Live photos Michael Karkafiris/Carscoops.com

PHOTO GALLERY

  • Six_Tymes

    looks very good

  • MarketAndChurch

    I guess we have Donald Trump to thank for that.

  • Ilbirs

    http://vejasp.abril.com.br/blogs/pop/files/2016/11/chapecoense-1024×673.jpg

    For now we can’t affirm that the Mk7 Fiesta won’t come to U.S., as even other markets where it’s waited aren’t said for now. There’s no word for U.S., but also not for Brazil, where the Mk6 is also sold, not to mention other markets where the previous-gen is available.
    We must remember that in the Americas and also other markets like the rest of Asia, the Fiesta has more bodies available than in Europe and its hatchback-only policy for this model. Remember that the Mk6 sedan was initially released in China and after this it started being built in Mexico alongside the hatchback and both variants being Ford’s smallest rides that someone in the north of the Bravo river could buy.
    The EcoSport that now is being released in U.S. is the restyled spec of the Mk2 being sourced from India, one of the places in the world where it’s built. As it arrives in a moment when the small SUV craze hit the States before Ford offered it, unlike other places where the Eco was being sold and its Mk1 incarnation is one of the biggest responsibles for this hype, we can assume that Ford is aware that it won’t be competitive against Encore, Trax, HR-V, Renegade and CX-3, but this period serves as a testbed of what the Mk3 should have to be a hit in the land of the free.

    We must also remember that the Mk7 Fiesta kept the same B global platform of the Mk6, being an evolutionary approach. As the B global is being produced in Mexico for some years, it wouldn’t be a problem for Ford to replace it in North America and other places where the Mexican-built one is sold. OK, it’s also not that problem for Ford to build the Eco in the same plant, but it’s way more rational to wait for the Mk3 instead of building a Mk2 in its mid-cycle.

  • matrem

    I see them everywhere. Find it hard to believe it’s not a financially viable prospect in the states.

    • Carguru95

      I agree. We have to keep in mind that whenever Ford unveils a global product (in Europe first), the US doesn’t get it for a couple years after. This was the case with the Fiesta, EcoSport, Transit, and Focus ST and RS. Ford has a One Global policy, but vehicles coming from Europe have to be adjusted for our market.
      So the Fiesta we’ll be getting won’t be arriving at least until 2018. Guarantee we’ll get the ST Line and the Titanium (S,SE and SEL of course), but models like Vignale and Active are definitely not our cup of tea.

  • Mind Synthetic

    thank you fatties

  • Tumbi Mtika

    Oh, WHAT THE FUCK!!! AGAIN?!?

  • dhoosee

    Ford would be absolutely foolish NOT to bring the Fiesta hatch and ST to the states. Current line here is nice to look at but has a lousy, cheap, and dated interior. The sedan is also ugly and a total waste of time to bring here IMO.
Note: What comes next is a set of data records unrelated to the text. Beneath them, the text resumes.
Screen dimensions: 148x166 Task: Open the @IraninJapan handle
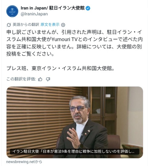tap(34, 14)
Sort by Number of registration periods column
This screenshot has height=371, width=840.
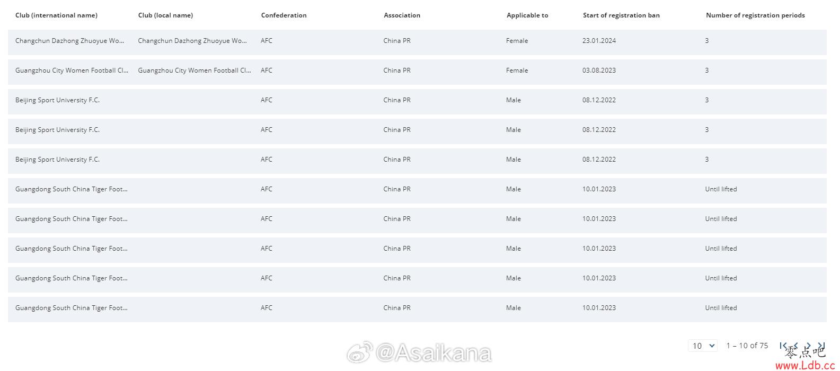[x=755, y=15]

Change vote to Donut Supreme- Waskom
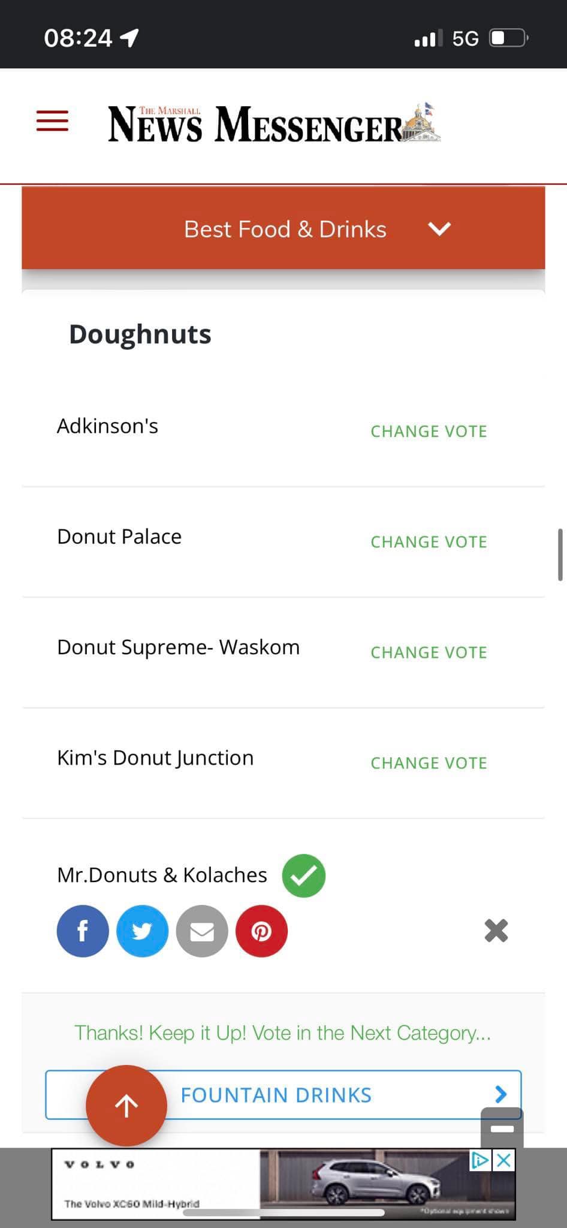(x=429, y=652)
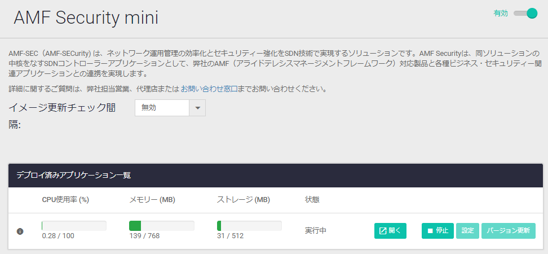This screenshot has width=548, height=254.
Task: Select the 状態 column header
Action: click(x=312, y=200)
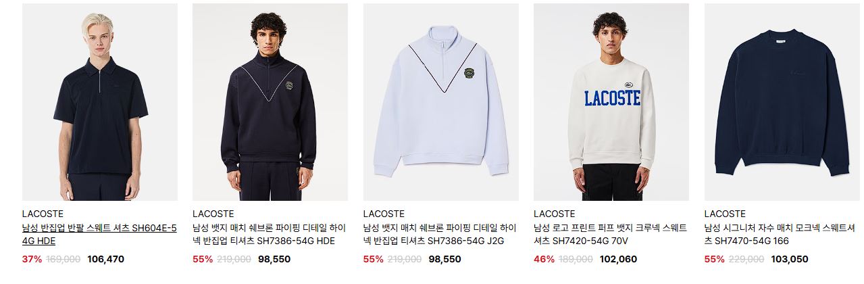Image resolution: width=864 pixels, height=284 pixels.
Task: Click LACOSTE brand above SH7386-54G J2G product
Action: click(x=384, y=214)

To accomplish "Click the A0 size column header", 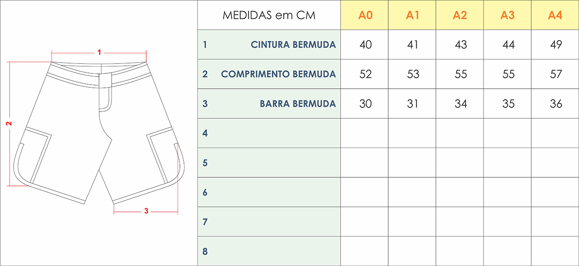I will point(365,15).
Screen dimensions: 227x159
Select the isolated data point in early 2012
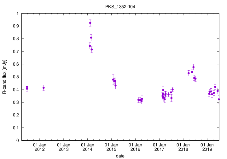click(x=44, y=88)
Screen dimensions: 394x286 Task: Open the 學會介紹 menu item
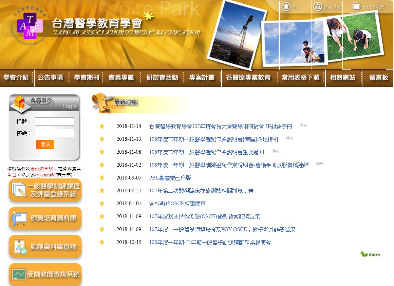[x=16, y=78]
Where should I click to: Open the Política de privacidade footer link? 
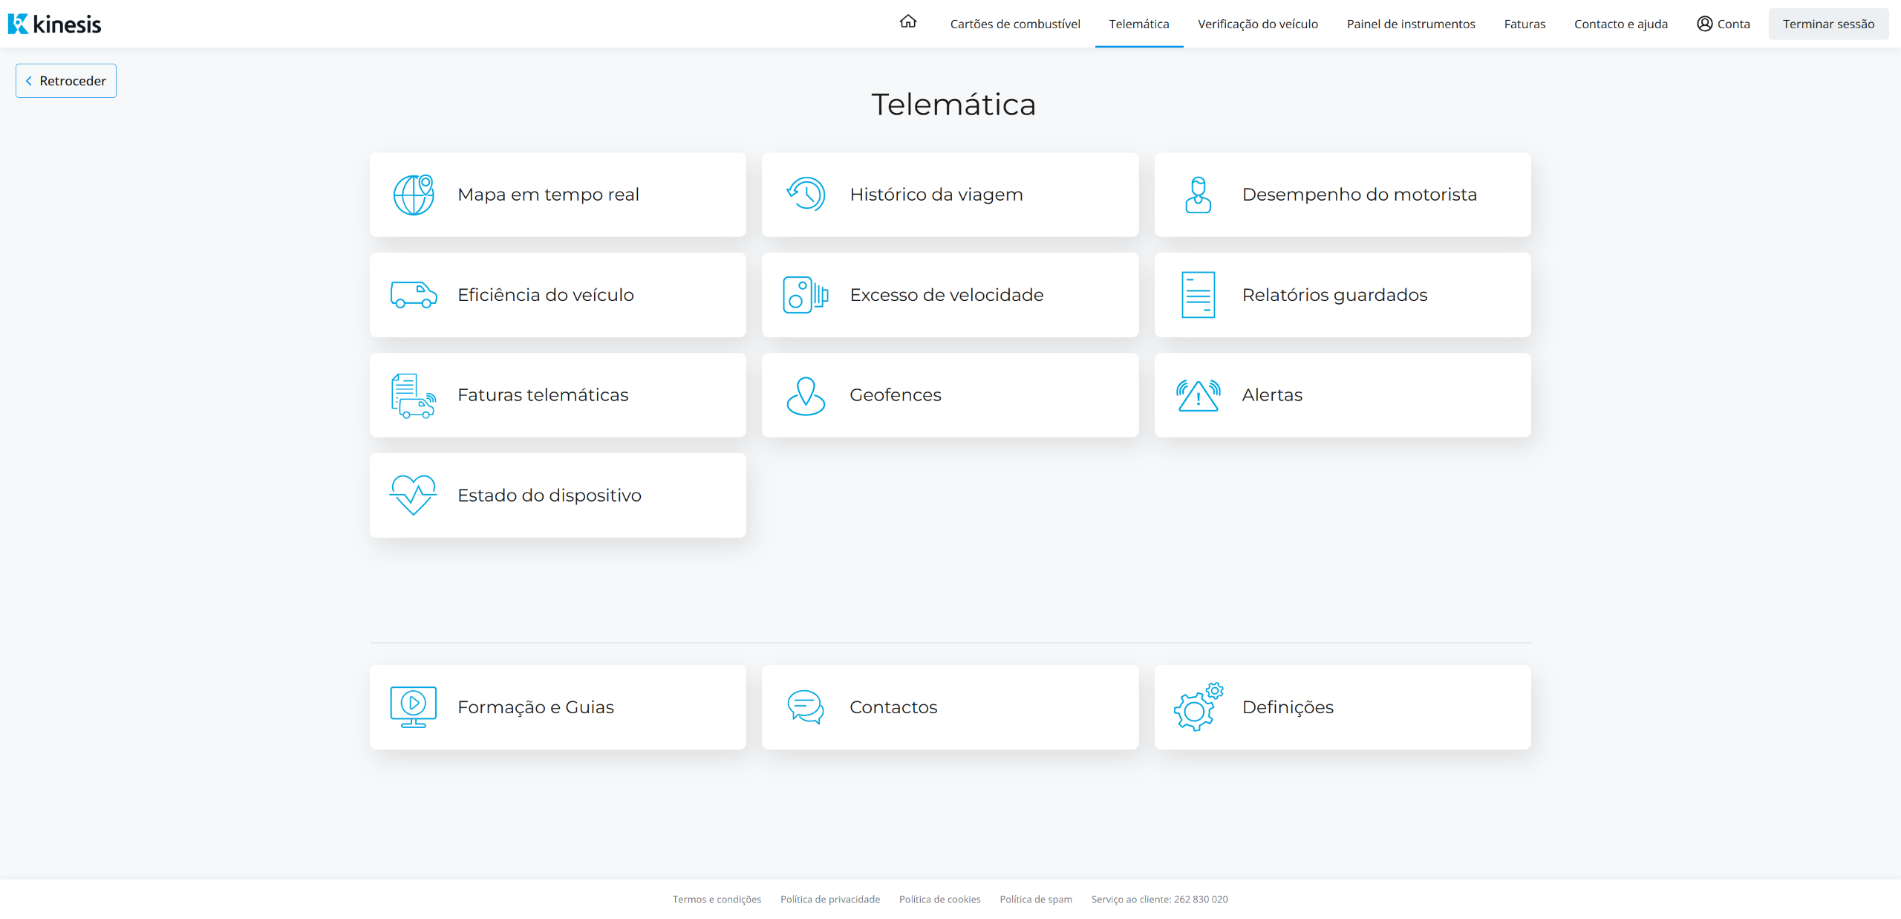click(829, 899)
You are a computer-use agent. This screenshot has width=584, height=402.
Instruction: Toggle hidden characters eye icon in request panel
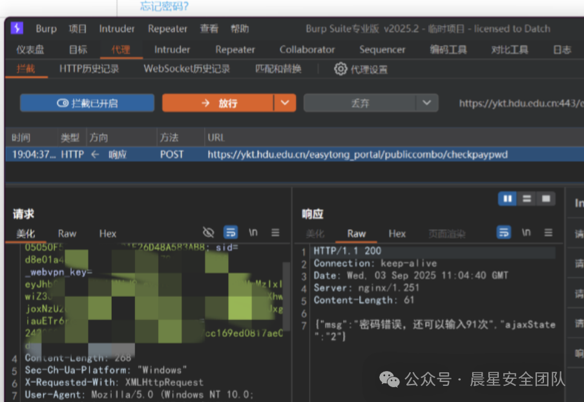(x=208, y=233)
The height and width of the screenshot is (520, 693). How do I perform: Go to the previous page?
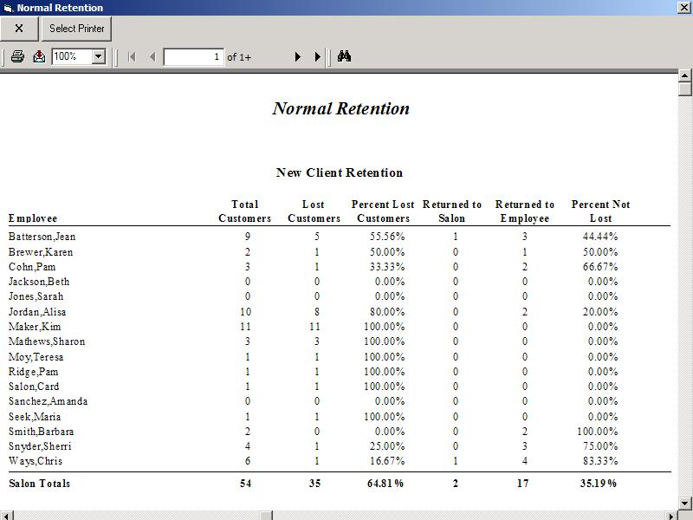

    Give North America the hatch and the ST with an option for a three-door hatch configuration, and it will easily hit its numbers.

    I can’t believe that Ford would not send the Fiesta to the states at all. Screw those ridiculous crossovers and SUV’s; our market is already flooded with them.

  • smartacus

    They need to fire CEO Mark Finkelman Fields.
    How could he allow this car to stay out of the USA?

    He is the architect of FORD’s “The Way Forward” plan which reduced 30,000 factory jobs, 6,000 White-Collar jobs, divested Aston Martin, Land Rover, Jaguar, and the partnership with Mazda.

    He is only good for “managed descent” airplane crash soft landings
    What they need is a positive forward thinking growth specialist.

  • Quick Draw McGraw

    Ho hum, yet another example of Ford giving their newest best products to everywhere BUT the USA. Meanwhile, they’ve put all their money into trucks and SUVs, just like the 1990s. Their whole car lineup is already very dated, and it is going to become even more so for the next decade or so as no one buys cars. Then when gas goes high again, Ford will start caring about cars again. Same cycle, different year.